À l’évocation des rennes, le cerveau d’Elara se remit en route.
— Les rennes… chuchota-t-elle. Vous croyez qu’ils pourraient me ramener chez moi ?
— Tu as un souci ? s’inquiéta le vieux barbu.
— Je dois retourner chez moi, balbutia Elara. Rapidement.
Filomène et son père échangèrent un regard entendu.
— Laisse-nous cinq minutes pour nous organiser et préparer le traineau. On t’emmène.
— Mais l’auberge ?
— Oh, les clients sauront bien se débrouiller seuls un jour ou deux, on n’a que des habitués ici de toute façon ! Un petit mot au comptoir et le tour est joué. Ce n’est pas la première fois qu’on le fait, ne t’inquiète pas.
— Merci, chuchota Elara, au bord des larmes.
Alors qu’elle patientait à l’extérieur, Elara voyait Filomène s’affairer et expliquer aux clients du jour qu’elle devait s’absenter. Elle n’en revenait pas qu’ils décidaient d’accompagner une fille rencontrée deux jours à peine jusqu’à un village perdu au fond de la vallée. Elle pensa qu’ils auraient toute leur place à Aubelumière.

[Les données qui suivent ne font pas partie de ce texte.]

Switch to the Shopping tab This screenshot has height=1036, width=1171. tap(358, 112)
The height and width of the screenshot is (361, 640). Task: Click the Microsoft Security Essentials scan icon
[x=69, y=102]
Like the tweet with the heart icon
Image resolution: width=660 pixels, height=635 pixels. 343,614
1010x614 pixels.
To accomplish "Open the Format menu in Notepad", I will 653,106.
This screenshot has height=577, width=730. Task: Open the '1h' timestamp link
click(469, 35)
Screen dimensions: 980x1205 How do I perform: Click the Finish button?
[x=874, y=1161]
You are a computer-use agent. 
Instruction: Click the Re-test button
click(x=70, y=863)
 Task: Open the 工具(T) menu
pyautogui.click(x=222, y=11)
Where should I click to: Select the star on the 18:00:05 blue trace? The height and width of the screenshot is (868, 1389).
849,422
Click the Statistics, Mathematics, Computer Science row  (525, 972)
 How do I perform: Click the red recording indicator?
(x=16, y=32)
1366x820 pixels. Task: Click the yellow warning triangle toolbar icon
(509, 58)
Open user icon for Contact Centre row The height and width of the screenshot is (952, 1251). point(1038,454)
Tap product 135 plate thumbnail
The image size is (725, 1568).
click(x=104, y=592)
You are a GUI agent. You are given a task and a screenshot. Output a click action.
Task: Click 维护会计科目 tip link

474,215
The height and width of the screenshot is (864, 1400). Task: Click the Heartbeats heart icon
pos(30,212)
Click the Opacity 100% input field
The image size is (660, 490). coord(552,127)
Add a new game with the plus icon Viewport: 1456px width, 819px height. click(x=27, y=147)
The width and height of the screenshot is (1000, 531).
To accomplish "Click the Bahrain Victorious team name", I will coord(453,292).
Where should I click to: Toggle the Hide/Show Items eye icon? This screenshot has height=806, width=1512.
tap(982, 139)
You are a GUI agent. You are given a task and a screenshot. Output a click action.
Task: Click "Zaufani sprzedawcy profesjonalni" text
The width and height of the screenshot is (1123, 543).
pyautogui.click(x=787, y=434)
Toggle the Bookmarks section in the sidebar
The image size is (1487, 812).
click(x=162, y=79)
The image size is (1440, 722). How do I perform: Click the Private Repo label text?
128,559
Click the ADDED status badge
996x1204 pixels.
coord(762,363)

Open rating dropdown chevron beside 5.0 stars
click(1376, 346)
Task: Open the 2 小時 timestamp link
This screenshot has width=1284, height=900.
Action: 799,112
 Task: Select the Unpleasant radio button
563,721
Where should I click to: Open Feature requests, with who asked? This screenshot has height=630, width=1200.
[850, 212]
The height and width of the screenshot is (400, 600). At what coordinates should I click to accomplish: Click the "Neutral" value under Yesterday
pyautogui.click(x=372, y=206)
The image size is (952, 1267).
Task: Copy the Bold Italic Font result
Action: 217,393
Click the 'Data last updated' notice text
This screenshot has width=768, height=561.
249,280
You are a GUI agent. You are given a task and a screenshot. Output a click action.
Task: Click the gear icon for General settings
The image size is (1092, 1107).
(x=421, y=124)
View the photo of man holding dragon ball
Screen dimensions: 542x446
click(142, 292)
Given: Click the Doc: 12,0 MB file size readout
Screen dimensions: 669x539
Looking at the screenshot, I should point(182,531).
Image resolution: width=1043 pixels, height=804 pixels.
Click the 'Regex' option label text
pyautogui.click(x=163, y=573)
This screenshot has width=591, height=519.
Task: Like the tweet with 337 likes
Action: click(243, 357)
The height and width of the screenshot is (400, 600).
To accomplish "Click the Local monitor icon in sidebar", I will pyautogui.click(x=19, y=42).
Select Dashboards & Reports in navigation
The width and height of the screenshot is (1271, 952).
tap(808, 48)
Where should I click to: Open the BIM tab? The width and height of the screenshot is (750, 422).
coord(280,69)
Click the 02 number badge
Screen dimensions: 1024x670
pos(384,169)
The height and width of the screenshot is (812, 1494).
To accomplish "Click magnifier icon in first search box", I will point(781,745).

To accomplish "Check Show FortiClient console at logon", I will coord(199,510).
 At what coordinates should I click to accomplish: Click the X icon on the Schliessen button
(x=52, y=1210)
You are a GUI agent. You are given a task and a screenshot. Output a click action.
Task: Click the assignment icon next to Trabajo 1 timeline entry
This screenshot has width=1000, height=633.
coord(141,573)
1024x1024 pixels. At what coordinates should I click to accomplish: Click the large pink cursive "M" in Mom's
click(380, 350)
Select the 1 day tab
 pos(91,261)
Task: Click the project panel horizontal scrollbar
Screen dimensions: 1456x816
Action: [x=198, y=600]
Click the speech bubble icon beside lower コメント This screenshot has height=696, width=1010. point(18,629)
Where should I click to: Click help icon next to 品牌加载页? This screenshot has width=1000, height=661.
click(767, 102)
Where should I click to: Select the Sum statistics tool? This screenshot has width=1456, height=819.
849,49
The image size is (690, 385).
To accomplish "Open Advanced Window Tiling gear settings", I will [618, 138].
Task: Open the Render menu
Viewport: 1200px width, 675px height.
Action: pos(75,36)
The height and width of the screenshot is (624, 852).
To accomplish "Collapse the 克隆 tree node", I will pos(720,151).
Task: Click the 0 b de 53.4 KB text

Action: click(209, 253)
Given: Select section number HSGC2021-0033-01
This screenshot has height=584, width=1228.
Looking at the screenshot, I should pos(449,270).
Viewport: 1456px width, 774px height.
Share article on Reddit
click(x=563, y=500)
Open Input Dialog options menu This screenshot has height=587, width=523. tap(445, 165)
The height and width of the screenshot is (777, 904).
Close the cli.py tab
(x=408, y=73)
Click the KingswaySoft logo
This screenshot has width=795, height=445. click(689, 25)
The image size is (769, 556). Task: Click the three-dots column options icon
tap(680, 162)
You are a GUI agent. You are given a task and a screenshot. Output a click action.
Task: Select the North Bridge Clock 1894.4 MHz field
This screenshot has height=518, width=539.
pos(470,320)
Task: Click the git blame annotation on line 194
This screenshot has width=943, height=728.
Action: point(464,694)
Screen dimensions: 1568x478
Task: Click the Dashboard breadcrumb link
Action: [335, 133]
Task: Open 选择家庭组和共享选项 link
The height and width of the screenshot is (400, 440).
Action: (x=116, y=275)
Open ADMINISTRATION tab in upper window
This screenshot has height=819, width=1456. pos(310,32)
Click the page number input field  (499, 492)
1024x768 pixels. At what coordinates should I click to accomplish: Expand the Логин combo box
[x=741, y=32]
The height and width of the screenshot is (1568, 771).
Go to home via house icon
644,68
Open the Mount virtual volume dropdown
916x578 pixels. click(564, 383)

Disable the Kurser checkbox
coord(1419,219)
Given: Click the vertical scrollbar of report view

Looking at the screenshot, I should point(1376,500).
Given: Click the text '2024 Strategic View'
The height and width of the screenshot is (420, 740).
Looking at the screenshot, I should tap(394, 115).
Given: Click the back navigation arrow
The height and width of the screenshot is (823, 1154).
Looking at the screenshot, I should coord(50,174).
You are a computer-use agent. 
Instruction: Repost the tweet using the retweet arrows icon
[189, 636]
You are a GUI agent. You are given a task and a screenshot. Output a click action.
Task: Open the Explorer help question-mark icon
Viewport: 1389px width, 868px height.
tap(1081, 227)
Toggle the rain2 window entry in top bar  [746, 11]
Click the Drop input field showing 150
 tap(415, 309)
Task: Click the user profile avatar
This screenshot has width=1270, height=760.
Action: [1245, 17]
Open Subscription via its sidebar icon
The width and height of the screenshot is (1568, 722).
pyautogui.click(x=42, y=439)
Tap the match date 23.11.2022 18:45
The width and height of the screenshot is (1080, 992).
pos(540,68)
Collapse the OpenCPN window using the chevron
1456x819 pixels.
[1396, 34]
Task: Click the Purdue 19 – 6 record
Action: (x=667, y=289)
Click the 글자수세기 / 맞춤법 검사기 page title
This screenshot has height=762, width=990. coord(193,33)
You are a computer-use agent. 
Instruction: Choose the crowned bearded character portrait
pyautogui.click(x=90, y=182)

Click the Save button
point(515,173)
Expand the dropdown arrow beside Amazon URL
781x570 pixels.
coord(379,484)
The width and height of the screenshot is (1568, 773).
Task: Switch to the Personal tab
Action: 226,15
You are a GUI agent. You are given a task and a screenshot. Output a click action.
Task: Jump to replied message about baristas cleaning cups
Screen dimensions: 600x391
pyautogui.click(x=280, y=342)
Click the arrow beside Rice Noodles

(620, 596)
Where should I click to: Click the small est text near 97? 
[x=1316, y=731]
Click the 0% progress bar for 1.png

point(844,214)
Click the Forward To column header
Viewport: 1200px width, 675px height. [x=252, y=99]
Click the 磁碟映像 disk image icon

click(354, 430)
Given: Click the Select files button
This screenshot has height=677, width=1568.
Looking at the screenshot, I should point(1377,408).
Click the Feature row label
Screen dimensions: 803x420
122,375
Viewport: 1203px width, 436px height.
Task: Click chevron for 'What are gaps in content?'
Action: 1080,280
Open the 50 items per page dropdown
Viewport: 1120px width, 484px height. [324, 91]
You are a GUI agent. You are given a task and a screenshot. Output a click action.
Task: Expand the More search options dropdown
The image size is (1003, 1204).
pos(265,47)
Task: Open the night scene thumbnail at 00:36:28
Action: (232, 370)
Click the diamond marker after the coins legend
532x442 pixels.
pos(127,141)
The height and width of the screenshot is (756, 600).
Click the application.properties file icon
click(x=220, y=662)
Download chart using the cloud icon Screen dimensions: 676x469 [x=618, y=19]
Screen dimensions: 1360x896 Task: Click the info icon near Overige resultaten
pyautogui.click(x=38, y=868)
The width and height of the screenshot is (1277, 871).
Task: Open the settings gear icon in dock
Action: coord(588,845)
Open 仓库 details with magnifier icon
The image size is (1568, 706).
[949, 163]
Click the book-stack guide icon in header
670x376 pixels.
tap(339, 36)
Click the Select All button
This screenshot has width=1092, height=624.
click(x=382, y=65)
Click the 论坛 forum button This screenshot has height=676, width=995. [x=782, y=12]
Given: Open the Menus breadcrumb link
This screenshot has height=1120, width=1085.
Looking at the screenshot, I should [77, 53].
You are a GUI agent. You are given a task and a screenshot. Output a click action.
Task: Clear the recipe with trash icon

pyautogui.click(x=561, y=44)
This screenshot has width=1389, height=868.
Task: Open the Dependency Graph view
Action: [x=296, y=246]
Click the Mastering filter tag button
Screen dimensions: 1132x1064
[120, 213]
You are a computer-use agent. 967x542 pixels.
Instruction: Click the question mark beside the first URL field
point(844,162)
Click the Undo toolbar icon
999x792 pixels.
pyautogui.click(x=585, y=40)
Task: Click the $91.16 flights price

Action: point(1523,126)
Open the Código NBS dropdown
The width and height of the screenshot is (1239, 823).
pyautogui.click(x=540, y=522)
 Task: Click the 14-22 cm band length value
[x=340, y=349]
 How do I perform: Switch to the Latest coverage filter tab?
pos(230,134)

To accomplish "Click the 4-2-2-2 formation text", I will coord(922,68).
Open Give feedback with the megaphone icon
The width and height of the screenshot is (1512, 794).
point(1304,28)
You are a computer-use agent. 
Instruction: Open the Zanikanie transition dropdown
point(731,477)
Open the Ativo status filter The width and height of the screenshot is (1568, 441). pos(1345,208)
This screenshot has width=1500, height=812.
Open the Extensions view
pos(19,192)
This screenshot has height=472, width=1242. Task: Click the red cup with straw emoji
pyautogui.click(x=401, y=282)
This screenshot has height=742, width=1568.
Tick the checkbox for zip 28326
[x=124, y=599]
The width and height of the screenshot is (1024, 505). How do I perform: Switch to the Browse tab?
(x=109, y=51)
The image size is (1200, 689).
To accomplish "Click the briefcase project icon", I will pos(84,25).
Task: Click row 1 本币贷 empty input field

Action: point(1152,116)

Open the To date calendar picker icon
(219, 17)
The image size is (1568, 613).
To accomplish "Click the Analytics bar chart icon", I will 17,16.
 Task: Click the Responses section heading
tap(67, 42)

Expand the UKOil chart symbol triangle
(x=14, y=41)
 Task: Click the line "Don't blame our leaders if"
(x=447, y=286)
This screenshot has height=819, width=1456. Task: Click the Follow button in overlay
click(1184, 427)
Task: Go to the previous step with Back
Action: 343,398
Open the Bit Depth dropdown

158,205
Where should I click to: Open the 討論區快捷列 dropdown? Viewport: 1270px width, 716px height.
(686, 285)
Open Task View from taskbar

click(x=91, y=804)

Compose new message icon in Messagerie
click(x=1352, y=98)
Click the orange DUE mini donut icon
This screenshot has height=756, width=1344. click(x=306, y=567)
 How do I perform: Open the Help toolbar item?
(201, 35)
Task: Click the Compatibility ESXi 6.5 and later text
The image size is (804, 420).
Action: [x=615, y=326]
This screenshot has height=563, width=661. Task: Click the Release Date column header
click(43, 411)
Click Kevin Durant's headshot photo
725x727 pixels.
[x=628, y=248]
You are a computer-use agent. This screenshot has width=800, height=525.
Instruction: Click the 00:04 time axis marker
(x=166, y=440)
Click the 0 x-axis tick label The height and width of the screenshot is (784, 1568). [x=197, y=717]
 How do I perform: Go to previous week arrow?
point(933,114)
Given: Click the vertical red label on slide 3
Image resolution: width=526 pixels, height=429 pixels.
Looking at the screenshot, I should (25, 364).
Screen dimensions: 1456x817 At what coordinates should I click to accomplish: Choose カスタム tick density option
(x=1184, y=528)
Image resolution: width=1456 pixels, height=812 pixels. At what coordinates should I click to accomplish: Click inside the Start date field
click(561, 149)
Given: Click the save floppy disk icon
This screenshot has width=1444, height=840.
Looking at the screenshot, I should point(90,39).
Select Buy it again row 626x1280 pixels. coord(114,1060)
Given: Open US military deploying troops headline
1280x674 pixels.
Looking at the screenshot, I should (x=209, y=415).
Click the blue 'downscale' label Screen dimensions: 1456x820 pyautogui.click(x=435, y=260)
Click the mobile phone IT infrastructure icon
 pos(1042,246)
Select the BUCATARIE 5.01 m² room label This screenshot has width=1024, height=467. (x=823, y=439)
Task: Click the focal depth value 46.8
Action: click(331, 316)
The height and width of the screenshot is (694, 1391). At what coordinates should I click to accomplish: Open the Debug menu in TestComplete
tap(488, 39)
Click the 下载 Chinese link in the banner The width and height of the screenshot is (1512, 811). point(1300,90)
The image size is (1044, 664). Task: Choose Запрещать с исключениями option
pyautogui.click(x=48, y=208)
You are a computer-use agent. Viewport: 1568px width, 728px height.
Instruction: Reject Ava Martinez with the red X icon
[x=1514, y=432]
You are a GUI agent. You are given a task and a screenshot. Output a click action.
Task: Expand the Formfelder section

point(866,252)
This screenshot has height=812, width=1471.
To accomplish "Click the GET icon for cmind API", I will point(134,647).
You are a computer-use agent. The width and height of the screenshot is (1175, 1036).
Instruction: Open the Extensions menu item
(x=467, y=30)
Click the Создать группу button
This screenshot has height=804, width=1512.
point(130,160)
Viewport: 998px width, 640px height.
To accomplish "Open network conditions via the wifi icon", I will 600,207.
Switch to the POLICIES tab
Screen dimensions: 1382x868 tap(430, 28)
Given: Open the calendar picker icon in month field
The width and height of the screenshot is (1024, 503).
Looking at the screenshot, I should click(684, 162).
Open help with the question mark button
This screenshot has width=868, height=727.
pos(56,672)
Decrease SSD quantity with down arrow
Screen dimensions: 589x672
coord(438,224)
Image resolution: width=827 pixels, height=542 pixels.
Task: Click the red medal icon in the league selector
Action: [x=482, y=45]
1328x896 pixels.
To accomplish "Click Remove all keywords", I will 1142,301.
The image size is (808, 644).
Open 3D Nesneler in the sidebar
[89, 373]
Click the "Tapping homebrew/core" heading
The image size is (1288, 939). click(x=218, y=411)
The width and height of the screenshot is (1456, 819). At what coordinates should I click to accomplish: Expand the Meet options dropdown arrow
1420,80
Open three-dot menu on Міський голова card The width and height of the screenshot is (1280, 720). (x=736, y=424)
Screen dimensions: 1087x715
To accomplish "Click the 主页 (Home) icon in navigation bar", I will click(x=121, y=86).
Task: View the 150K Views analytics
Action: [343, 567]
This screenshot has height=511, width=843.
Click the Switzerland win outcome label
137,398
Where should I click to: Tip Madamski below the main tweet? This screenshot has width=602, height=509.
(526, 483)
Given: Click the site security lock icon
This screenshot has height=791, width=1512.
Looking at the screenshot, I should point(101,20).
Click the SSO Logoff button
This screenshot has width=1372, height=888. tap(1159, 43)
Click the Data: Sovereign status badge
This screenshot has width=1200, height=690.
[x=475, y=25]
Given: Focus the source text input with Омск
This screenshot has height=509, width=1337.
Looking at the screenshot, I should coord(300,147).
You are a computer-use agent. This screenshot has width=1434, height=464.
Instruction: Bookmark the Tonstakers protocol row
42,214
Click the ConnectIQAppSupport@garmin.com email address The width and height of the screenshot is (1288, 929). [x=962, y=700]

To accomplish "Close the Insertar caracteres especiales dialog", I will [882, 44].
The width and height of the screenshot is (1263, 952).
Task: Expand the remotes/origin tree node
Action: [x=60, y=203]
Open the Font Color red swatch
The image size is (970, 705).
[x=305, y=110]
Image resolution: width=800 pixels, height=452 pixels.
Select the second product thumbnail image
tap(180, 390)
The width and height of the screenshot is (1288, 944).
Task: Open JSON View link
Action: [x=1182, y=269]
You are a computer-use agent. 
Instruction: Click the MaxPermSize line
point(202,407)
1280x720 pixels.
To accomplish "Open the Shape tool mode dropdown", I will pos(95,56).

Quelques instants plus tard, elle monta sur le traineau en bois tiré par un groupe de rennes. Elle jeta des regards dans les rues qu’elle traversait dans l’espoir d’apercevoir la silhouette du magicien, sans succès. Pourrait-elle le revoir encore une fois avant de déverser sa magie dans le cristal ? Elle aurait voulu lui avouer ses sentiments. C’est le cœur lourd et serré que la petite troupe s’enfonça sur les chemins sinueux. Bientôt, Elara retrouverait son village et sa famille.